How to Properly Plan JVM Performance Tuning

  • Understand the JVM garbage collector
  • Be familiar with the common tools for JVM performance monitoring
  • Have the ability to read GC logs
  • Perform tuning only when necessary and practical (JVM performance tuning cannot solve all performance problems)
  • General procedures of JVM tuning
  • Key performance metrics of JVM tuning
  • Important JVM tuning principles
  • Tuning policies and examples

Performance Tuning Layers

To improve the system performance, we need to optimize the system from various perspectives and layers. The following are the layers to be optimized.

JVM Tuning Procedure

The final goal of tuning is to make an application have a larger throughput at the lowest cost of hardware consumption. JVM tuning is no exception. JVM tuning mainly involves optimizing the garbage collector for better collection performance so that applications running on VMs can have a larger throughput while using less memory and experiencing lower latency. Note that less memory/lower latency does not necessarily mean that the less/lower the memory/latency is, the better the performance is. It is about the optimal choice.

Performance Metrics

To find and evaluate performance bottlenecks, we need to know some definitions of performance metrics. For JVM tuning, we need to know the three following definitions and use these metrics as our base of evaluation:

  • Throughput: It is one of the important metrics. Throughput refers to the highest possible performance that the garbage collector allows applications to achieve, without considering the pause time or memory consumption caused by garbage collection.
  • Latency: Latency measures how much pause time resulting from garbage collection is reduced to avoid application vibrations during the running process.
  • Memory usage: It refers to the amount of memory required for the garbage collector to run smoothly.

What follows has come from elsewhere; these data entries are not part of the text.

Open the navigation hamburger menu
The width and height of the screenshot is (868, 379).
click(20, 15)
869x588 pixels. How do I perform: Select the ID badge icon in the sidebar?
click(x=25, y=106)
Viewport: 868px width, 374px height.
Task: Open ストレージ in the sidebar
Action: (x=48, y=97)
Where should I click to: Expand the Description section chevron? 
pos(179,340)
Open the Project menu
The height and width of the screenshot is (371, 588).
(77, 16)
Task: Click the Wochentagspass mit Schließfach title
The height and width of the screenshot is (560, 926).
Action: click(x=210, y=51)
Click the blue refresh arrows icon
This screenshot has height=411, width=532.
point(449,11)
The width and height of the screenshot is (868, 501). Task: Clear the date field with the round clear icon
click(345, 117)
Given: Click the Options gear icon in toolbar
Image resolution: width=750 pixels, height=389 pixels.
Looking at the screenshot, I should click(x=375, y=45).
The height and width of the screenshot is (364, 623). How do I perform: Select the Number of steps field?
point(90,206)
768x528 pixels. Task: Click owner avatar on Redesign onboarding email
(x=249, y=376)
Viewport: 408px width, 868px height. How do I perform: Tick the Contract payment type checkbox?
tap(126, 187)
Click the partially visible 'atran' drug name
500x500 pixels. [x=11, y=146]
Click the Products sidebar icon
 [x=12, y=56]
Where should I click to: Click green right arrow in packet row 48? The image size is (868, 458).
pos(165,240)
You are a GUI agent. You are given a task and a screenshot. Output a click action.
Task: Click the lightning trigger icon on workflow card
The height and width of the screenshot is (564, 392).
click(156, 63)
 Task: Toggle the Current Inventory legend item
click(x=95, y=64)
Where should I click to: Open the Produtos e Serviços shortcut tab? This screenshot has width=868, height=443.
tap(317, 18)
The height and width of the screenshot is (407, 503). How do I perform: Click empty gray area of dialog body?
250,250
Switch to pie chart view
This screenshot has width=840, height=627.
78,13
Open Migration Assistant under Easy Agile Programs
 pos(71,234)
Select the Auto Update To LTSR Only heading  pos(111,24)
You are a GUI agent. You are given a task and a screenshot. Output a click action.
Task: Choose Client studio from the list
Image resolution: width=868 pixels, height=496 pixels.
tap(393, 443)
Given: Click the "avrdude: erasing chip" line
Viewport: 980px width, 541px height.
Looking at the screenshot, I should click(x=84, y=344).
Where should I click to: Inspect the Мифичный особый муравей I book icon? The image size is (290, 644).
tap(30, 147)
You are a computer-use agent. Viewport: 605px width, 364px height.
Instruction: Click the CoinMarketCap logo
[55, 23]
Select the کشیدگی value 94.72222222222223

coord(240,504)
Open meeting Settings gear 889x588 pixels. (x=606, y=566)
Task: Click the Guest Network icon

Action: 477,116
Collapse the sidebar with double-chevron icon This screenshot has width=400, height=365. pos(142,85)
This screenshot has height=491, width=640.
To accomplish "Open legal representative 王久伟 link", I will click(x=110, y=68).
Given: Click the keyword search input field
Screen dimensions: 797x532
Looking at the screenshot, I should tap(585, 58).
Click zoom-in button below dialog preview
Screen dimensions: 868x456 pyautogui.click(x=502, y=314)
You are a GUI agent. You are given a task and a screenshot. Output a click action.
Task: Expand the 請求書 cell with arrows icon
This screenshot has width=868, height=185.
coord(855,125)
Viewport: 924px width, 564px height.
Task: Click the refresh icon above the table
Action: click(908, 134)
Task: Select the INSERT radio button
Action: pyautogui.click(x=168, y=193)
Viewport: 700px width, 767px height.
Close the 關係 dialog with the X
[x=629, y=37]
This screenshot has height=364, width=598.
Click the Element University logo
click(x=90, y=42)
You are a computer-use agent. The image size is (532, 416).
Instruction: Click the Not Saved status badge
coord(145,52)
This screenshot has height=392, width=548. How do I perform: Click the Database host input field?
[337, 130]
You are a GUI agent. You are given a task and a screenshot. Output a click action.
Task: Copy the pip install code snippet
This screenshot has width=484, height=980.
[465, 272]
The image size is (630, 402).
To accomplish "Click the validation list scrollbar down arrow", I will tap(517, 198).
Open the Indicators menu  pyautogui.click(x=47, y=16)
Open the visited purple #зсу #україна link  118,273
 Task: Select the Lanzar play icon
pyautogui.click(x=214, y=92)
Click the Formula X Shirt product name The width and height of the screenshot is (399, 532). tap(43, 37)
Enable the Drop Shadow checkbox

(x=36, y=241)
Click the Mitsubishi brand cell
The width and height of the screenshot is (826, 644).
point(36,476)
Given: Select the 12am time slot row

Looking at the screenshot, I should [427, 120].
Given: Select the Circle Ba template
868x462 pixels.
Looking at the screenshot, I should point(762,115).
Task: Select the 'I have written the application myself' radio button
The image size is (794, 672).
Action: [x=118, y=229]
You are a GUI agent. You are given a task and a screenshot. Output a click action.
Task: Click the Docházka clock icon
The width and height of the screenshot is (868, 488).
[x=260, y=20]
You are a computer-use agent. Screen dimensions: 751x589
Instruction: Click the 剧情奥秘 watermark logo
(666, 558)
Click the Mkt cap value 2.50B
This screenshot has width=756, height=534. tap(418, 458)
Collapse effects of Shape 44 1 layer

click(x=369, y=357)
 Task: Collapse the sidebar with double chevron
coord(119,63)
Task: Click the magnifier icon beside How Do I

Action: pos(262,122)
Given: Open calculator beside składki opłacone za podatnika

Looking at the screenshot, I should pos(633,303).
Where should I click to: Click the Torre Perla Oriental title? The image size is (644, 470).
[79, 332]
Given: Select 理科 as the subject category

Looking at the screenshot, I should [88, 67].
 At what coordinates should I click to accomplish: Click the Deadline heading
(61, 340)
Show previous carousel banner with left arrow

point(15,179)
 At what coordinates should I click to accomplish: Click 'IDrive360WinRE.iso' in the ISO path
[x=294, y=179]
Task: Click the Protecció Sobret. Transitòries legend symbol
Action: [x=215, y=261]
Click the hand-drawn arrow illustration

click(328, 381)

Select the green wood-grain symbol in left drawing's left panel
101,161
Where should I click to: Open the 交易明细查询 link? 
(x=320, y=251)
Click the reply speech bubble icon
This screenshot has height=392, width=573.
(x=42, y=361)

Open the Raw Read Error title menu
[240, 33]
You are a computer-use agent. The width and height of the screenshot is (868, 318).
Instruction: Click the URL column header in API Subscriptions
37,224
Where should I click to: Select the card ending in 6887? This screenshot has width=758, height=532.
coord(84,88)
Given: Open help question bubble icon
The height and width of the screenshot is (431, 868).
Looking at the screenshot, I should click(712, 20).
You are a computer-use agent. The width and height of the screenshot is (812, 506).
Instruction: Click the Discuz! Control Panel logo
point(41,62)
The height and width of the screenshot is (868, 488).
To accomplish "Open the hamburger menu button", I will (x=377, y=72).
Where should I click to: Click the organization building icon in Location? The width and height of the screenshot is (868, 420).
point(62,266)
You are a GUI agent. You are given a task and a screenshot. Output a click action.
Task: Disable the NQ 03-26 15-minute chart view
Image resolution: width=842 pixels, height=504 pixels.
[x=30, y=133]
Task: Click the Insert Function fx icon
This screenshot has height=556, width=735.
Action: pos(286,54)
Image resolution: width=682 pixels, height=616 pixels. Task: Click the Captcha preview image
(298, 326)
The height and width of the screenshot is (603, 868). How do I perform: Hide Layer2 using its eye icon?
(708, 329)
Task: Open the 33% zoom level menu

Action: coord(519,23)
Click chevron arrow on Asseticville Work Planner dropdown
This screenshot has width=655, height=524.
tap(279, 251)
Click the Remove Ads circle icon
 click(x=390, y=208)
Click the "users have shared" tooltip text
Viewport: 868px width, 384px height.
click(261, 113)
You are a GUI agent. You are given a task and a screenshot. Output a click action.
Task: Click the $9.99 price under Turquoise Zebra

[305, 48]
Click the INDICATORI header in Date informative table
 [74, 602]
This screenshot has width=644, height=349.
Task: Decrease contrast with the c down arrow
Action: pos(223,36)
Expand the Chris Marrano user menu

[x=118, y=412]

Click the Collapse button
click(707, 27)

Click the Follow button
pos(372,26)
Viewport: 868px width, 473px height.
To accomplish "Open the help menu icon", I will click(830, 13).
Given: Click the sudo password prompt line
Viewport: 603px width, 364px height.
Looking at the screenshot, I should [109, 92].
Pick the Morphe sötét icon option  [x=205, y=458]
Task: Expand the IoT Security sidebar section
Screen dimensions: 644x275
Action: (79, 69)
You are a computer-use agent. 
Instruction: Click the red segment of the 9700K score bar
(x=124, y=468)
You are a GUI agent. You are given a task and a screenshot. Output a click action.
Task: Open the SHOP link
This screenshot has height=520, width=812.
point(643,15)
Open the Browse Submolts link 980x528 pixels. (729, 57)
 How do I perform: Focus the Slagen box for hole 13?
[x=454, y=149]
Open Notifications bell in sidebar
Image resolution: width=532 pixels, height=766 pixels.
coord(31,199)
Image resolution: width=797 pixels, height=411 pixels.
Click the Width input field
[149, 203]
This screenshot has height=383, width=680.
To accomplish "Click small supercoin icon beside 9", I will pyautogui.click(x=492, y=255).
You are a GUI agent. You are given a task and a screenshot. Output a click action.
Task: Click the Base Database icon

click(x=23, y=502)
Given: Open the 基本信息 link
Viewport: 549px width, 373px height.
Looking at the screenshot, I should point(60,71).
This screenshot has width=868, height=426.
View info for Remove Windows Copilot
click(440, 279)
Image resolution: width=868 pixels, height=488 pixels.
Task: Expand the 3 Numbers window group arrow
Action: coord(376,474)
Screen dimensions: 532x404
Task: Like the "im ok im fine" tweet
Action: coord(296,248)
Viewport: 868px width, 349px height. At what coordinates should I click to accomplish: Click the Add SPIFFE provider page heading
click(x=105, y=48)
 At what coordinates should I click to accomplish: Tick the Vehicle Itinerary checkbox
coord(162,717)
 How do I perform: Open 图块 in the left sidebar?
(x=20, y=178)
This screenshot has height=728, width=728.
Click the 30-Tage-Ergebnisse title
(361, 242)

Performance Tuning Principles

During the tuning process, the three following principles can help us implement easier garbage collection tuning to meet desired application performance requirements.

  • Minor GC collection principle: Each time Minor GC should collect as many garbage objects as possible to reduce the frequency of Full GC for an application.
  • GC memory maximization principle: When solving throughput and latency problems, the larger the memory used by the garbage collector, the more efficient the garbage collection and the smoother the application.
  • GC tuning “two out of three” principle: We should only tune two of the three performance attributes instead of all the three attributes: throughput, latency, and memory usage.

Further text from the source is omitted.